Moment two: From the same game, one player’s out-of-town boyfriend was in-town, so I wrote up a quick guest-appearance character for him to play, a city guard; and as a bit of throwaway character motivation, I gave him a daughter with scary and deforming birth defects that was hidden away in his house. I never expected it to come up in play at all, but rather would be something to motivate him to be an assiduous city guard so he could earn more money to take care of his daughter.

Instead, he tremulously asked the PC cleric if he could take a look at her, and we ended up having a very touching scene that ended with a PC giving the daughter a prized magic item–a hat of disguise–that she could wear in order to mask the deformities.

Three: One PC is, unknown to him, infected by a wererat; the PCs have also angered a mind-controlling demon who realizes that the infection has occurred. So he follows the PCs, and on the night of the PC’s transformation commits bloody murders and sends people enough bizarre visions that they can’t figure out who’s turned into a wererat or what’s going on.

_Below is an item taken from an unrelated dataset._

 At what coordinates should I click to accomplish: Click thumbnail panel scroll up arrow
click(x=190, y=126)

So a couple of them go outside and pull out a regular dagger and slash their palms with it, on the theory that the wererat will heal up from the damage (they’re wrong, but I don’t tell them that). One by one they pass the knife and cut themselves to see what happens. Then the last PC comes out, and they hand him the knife and stare suspiciously at him, waiting. And he’s all, “What the hell is wrong with you psychos?!” and they’re all, “DO IT, MAN! JUST DO IT!” It was some of the best paranoia I’ve ever gotten.

Daniel

That’s hillarious!

anyone care to give consideration to some kind of Online campaign? Shadowrun would be cool, cuz it’s hard to find players…

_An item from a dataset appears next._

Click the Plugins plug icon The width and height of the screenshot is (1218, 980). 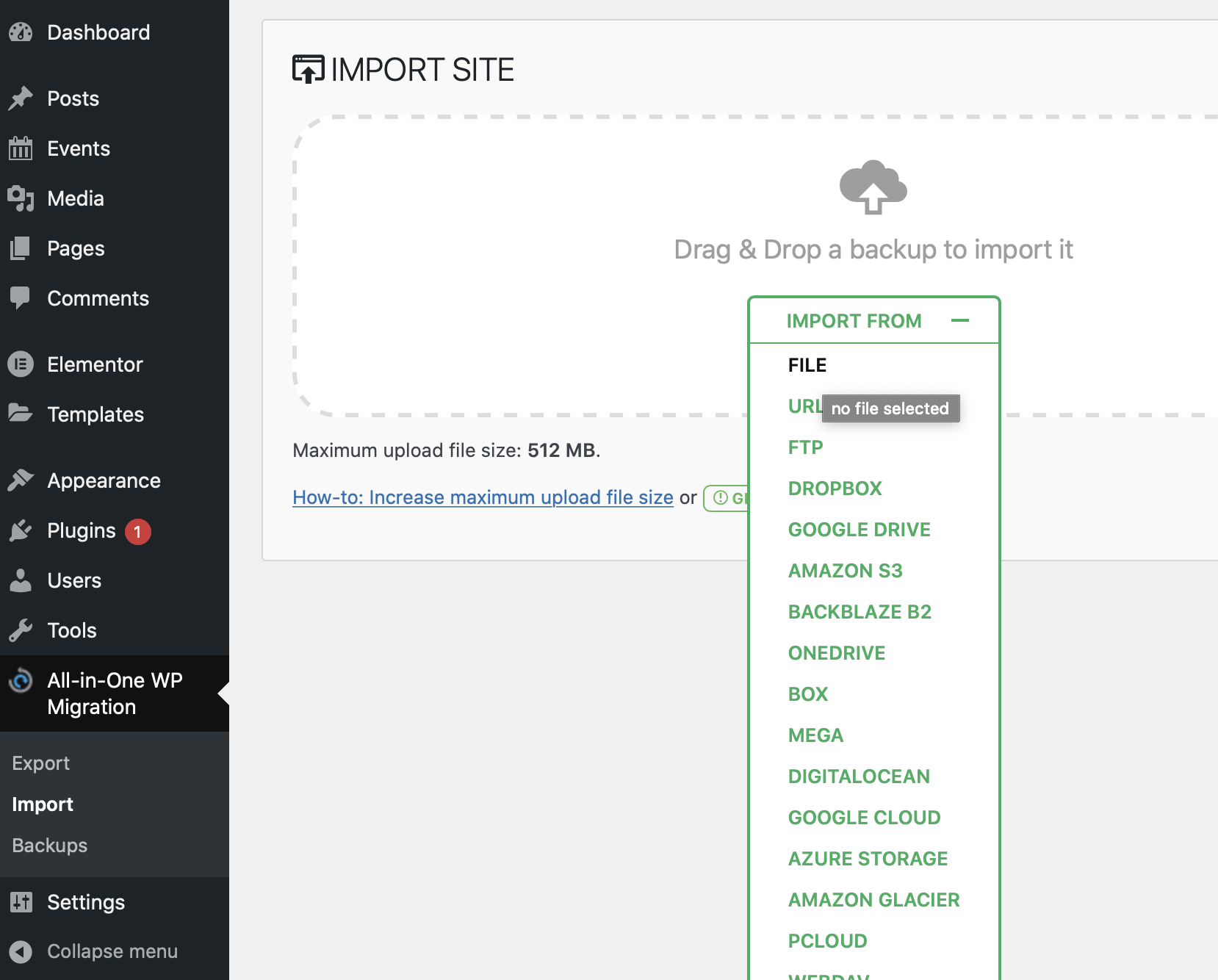point(21,530)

So I am GM’ing a group of beginners from the local technical college.

They enter Hommlet and potter around learning about the World. (They are a mixture of good and neutral alignments.)

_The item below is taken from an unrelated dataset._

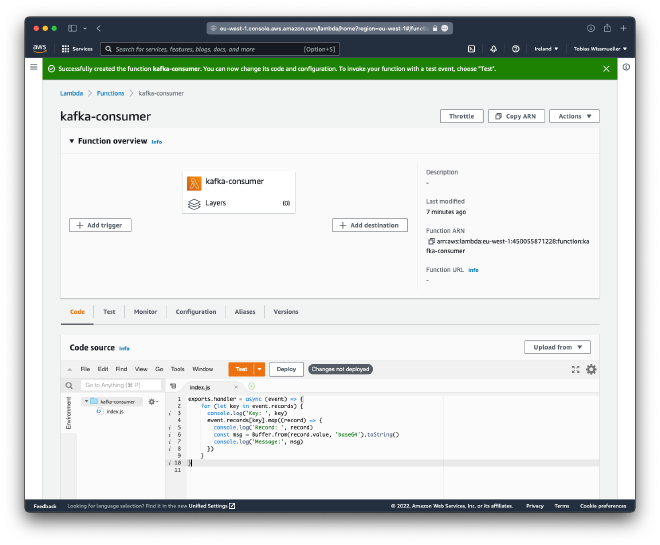Switch to the Configuration tab
Viewport: 660px width, 545px height.
[x=196, y=312]
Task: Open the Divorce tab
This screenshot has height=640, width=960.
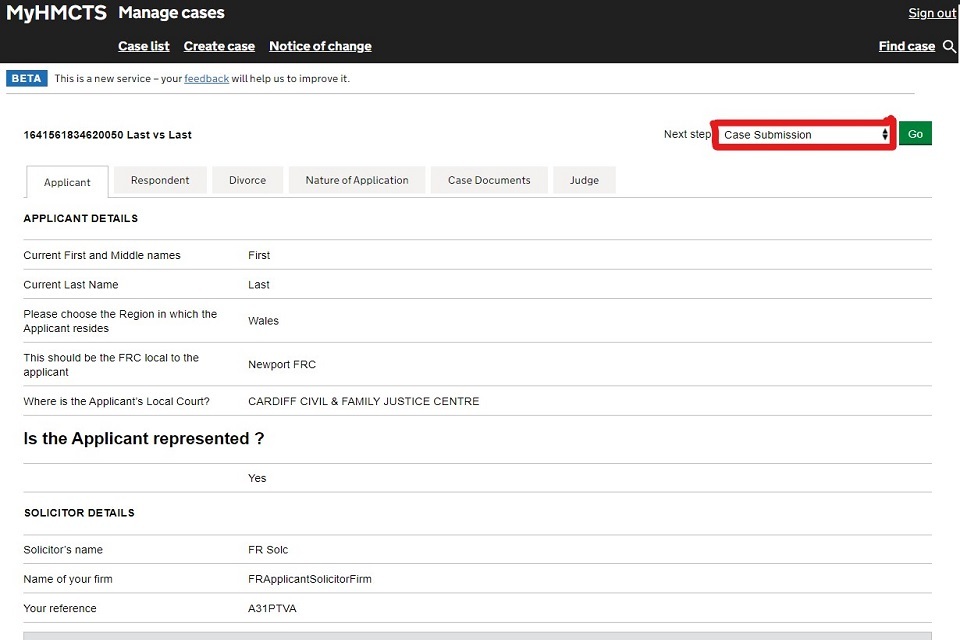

But then one of them (Terry) decides to be ambitious. He boasts in the pub that he has control of an invisible undead army. :cool: (I have no idea where he got the idea from, but imagination is good!)

As it happens there is a low-level evil spy in the pub. He approaches the party and says they can earn a lot of money. They agree to travel to the capital city and enter the evil Temple of Loki (the city allows all religions as long as there is no evidence of them breaking any laws).

The first cleric they speak to is intially sceptical, but gets over-excited by the possibilities. He lets slip to the party that this ‘army’ will be used for evil, so most of the party leave.
So there’s just two of them left: the imaginative Terry and a trusting character (Steve).
Terry is not impressed by the clerics of Loki and tells them he will take his ‘army’ elsewhere. They overpower the two characters and threaten to torture Steve’s.

Terry laughs in their faces.
Steve is looking wary, but still trusts Terry. :confused:
The clerics cut off one of Steve’s limbs.
Terry says he still won’t talk.
Steve tells Terry to tell them everything. :eek:
The clerics cut off another one of Steve’s limbs.
Terry says he still won’t talk.
Steve tells Terry to tell them everything. :frowning:
The clerics cut off another one of Steve’s limbs.
Finally Terry admits it’s all a joke.

I can still see the look Steve gave Terry! :smack:

Oh D&D how I love thee?

I actually didn’t play D&D until I was in middle school, but I remember it from my childhood as my two older brothers played it. jackelope doesn’t play at all anymore as far as I know, but I remember he used to play. And since my cool older brothers played it, as a kid, I knew I had to play it if I wanted to be as cool as they were.

If only I had known how dorky they were :wink:

I just recently agreed to DM weekly at the local game shop and last week was our first meeting and it went dashingly well. We’re playing in Wizard’s new campaign setting Eberron and I used the book’s campaign story to get them started, though I plan to deviate from it after this week cause I’m sure at least one player knows how it is going to go from here on.

I don’t really have any cool stories, except maybe when we snatched a princess off the back of a dragon and then orchestrated an escape. No I guess that isn’t that cool either. shrug Oh well.

I might be game—er, might be interested in that, though I have no RPG experience.